A partire dagli anni 80 quando cominciò a imperversare tutto il teorema industriale sulla cosiddetta “qualità totale” d’importazione nipponica, cominciò anche nell’italica penisola a prendere piede il valore del merito a livelli generali e nelle strutture organizzative, produttive pubbliche, private. Un sistema premiante fin’ora si è visto messo in pratica più a parole che nei fatti. La cultura industriale civica anglosassone centrata sul riconoscimento individuale e la fedeltà del singolo all’organizzazione ha sempre riconosciuto queste virtù sotto ogni forma: remunerativa, con premi e altro ancora.

Il diabete?
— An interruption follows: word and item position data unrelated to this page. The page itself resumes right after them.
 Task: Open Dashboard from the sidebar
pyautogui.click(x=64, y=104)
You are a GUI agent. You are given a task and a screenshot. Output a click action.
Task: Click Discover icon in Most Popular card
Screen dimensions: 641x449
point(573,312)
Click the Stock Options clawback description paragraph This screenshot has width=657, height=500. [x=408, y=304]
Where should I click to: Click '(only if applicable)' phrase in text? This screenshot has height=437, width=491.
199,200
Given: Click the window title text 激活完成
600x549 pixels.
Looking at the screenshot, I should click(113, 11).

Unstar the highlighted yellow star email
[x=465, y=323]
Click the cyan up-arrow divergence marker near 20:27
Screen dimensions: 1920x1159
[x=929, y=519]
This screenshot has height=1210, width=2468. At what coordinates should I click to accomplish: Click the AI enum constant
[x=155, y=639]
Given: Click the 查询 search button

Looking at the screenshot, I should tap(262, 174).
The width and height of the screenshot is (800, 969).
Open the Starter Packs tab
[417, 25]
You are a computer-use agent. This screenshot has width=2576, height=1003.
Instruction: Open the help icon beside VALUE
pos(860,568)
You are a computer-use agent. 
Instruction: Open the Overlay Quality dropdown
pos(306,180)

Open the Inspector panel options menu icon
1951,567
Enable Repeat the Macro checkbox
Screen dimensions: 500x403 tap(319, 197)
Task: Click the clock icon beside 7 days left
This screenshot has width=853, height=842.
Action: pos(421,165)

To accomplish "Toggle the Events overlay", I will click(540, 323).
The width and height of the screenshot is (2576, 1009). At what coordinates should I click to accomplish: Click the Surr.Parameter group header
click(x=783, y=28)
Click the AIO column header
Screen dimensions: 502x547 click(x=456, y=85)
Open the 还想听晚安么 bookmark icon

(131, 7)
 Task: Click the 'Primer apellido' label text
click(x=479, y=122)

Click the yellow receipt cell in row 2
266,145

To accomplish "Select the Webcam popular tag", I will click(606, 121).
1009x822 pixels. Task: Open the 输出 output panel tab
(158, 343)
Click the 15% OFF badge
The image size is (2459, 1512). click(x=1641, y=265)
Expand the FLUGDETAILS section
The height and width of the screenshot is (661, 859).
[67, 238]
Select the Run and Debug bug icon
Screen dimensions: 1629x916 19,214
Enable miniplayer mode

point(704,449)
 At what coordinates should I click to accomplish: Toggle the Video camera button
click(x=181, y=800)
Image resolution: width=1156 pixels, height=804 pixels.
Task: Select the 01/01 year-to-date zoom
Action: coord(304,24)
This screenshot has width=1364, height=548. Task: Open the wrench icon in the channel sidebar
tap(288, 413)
Non può mancare nel amplio novero dei riconoscimenti, e molte imprese farmaceutiche come organizzazioni no profit ogni anno, negli USA ad esempio, promuovono manifestazioni e premi a favore di diabetici contraddistinti per stili di vita o altri traguardi significativi per il senso civico collettivo, sia nazionale che locale.

Lo scopo è anche quello di motivare i diabetici, attraverso la competizione, a controllarsi, curarsi e quindi migliorare la propria condizione. Recentemente, solo per fare qualche esempio, la multinazionale Sanofi ha promosso per i residenti negli USA il premio “A1C”, ovvero la migliore glicata; poi ancora la Lilly, una delle principali produttrici mondiali d’insulina, ogni anno premia sempre oltreoceano i diabetici di tipo 1 con maggiore anzianità di patologia. Altri campi sono investiti dal legame premio più diabete: poesia, teatro, documentario, e ancora manifestazioni sportive, creatività tecnologica a favore della cura, vita con la malattia.

Sono tutte iniziative che inoltre stimolano la fidelizzazione e aggregazione al marchio o associazione. E in Italia? Da quel che ne so le uniche iniziative promosse sono state di carattere sportivo e poco più, ma non è mai troppo tardi per cominciare.